▶ WHAT YOU ARE ASKED TO DO:
In your reply, print every line of the listing exactly and omit all images.

▶ SOURCE MATERIAL:
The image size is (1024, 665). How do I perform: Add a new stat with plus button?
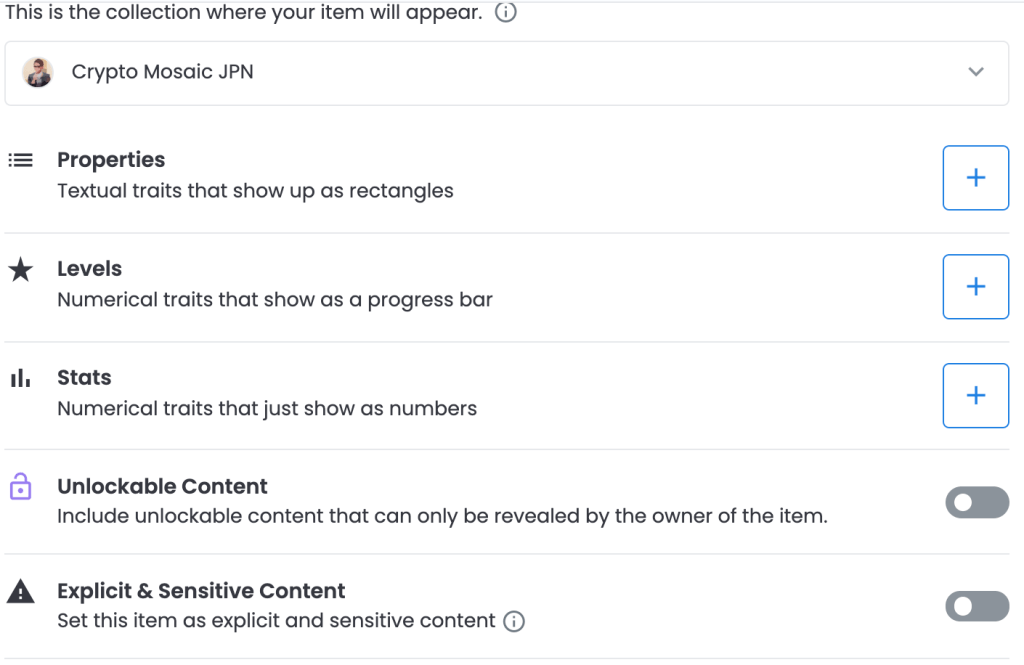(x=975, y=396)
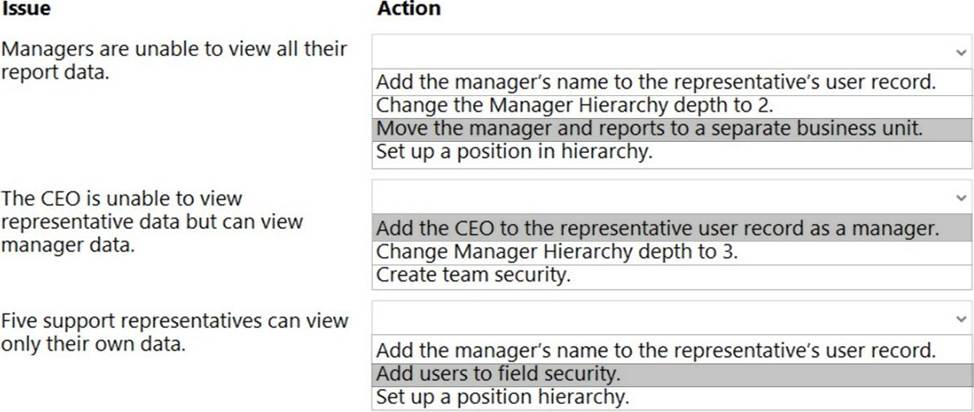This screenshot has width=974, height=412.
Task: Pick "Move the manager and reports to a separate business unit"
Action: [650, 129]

▶ OUTPUT FOR THIS EXERCISE:
The image size is (1024, 665). How do I perform: Add a new stat with plus button?
(x=975, y=396)
This screenshot has width=974, height=412.
Task: Pick "Move the manager and reports to a separate business unit"
Action: [650, 129]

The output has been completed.